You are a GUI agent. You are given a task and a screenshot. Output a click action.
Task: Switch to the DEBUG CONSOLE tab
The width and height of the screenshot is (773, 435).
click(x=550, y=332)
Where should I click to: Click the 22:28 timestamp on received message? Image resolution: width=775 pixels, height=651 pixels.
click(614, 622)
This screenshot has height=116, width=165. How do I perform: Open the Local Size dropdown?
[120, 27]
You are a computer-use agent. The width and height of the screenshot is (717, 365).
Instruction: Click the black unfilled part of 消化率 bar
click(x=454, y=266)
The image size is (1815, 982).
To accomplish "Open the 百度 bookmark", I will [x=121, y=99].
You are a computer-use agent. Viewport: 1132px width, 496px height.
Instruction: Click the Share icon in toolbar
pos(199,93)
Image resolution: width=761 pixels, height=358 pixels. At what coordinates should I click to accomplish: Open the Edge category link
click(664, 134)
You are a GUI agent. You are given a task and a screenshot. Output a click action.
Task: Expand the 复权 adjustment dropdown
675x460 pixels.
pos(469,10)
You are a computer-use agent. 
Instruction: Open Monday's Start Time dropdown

• • • • • • •

§ WHAT THE TASK ASKS
Count the lines in the records that contain the word "resolution", and give only the number.

§ FINAL ANSWER
2